Relayés par l’Academy of management journal, les résultats de cette étude soulignent qu’un sourire forcé est néfaste à la productivité et à la santé de son auteur.
L’expérience a été menée auprès de chauffeurs de bus. Ceux qui se forcent à être aimables constatent une dégradation progressive de leur humeur, en même temps qu’ils perdent de l’intérêt à leur travail.
Ce qui signifie que les salariés qui s’expriment avec des sentiments vrais sont en meilleurs santé et développent une meilleure sensation de réalisation d’eux-mêmes, d’où un attachement supérieur à leur travail.
Un salarié qui masque ses émotions voit celles-ci s’exprimer sous d’autres formes comme le mal de dos, l’insomnie, des maux d’estomac, un manque de concentration... A l’image d’un sportif, un salarié doit être à l’écoute de son corps pour pallier aux dysfonctionnements.
Certaines professions sont plus exposées que d’autres. Notamment quand elles placent l’individu devant un public ou en contact avec les autres. Cas typique d’un commercial qui se doit en toutes circonstances de montrer de l’empathie à l’égard de son interlocuteur. Il en va de même avec un service client qui doit apprendre à composer avec ses émotions.
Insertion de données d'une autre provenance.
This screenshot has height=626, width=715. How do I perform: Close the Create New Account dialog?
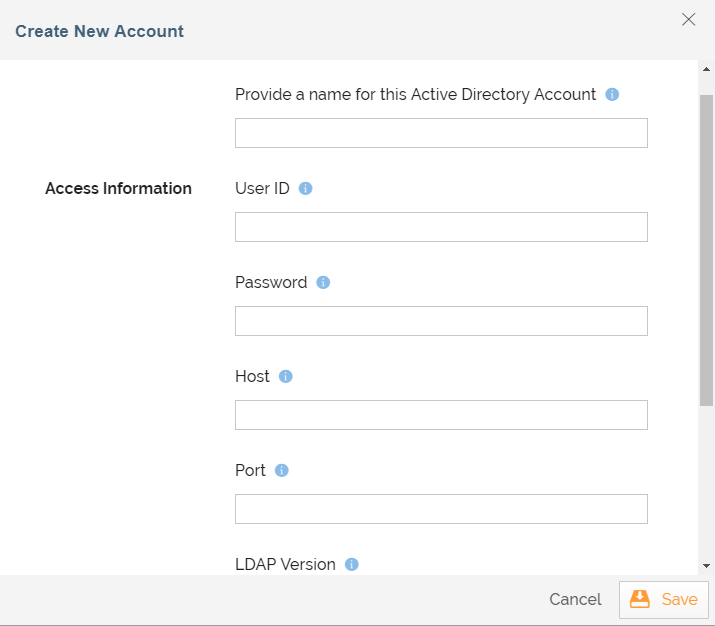click(x=688, y=20)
L’individu concerné doit apprendre à se connaitre, se ménager des pauses dans son travail pour décompresser. De son côté, l’entreprise doit former ses salariés à apprendre à "jouer" leur rôle, les entraîner à tenir une certaine fonction d’acteur pour maintenir un bon niveau de prestation.
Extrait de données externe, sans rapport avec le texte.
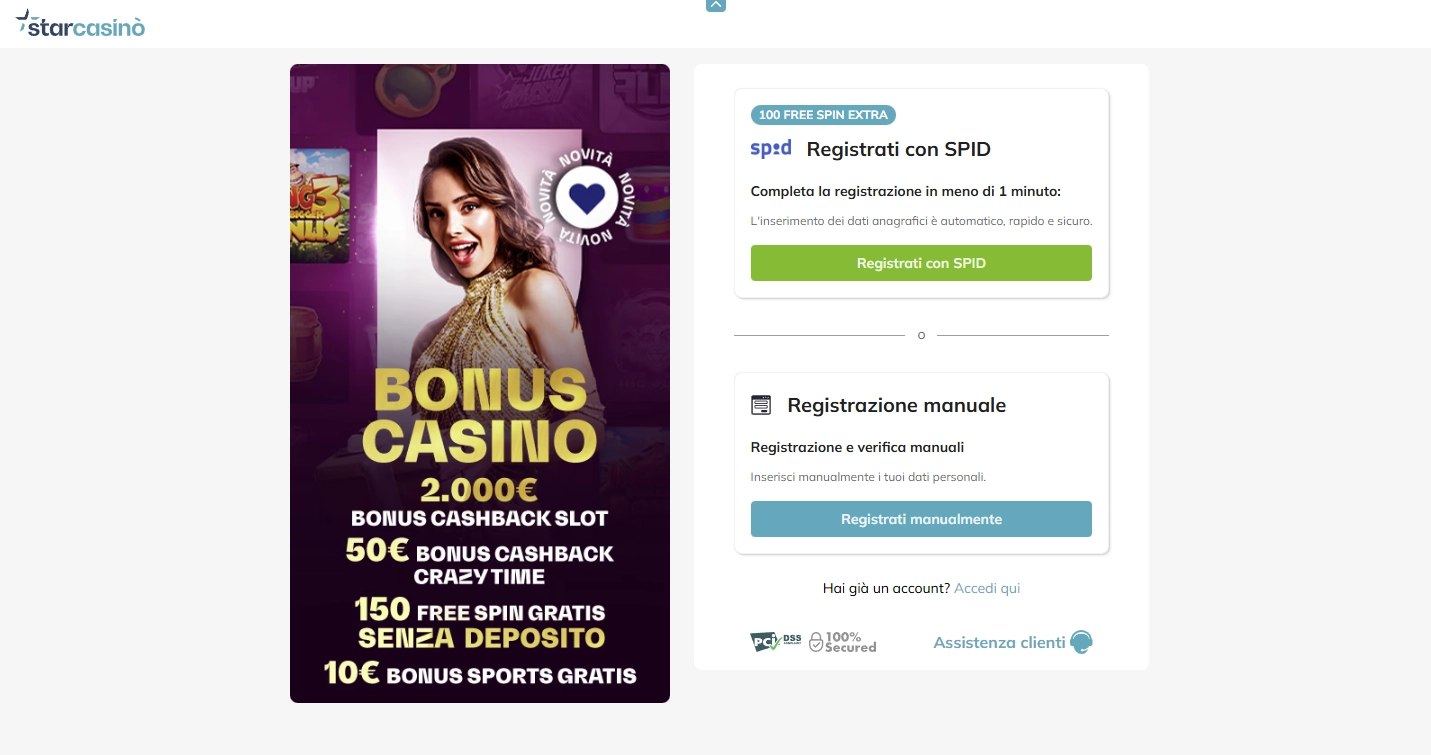
Task: Click the 2.000€ Bonus Cashback Slot text
Action: (480, 504)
Les managers doivent apprendre à travailler avec les émotions de leurs collaborateurs, les leurs, celles de leurs interlocuteurs extérieurs. Il est dommage de constater que nombre de managers prônent un usage contenu des émotions, se privant ainsi d’une force positive active, faute d’acquisition d’un minimum de savoir-faire pour porter les équipes. A ce titre, plaisir comme colère sont des émotions vertueuses nécessaires à la réalisation des collaborateurs comme de leur encadrement.
Les conditions de travail, le cadre de travail, jouent également un rôle dans l’exploitation bénéfiques des émotions. Ainsi, aujourd’hui, 60% des espaces de travail sont en open space. Paradoxalement, cette structure dite ouverte, mais riche en "promiscuité", provoque des comportements aseptisés, des attitudes de façade, un manque d’expression.
En ce début 2011, à l’heure dite de sortie de crise, les entreprises doivent remobiliser leurs troupes. Affiner leur relation client, motiver les forces vives, afficher leur dynamisme.
Un petit travail sur le thème du développement des émotions pourrait intégrer les plans d’action.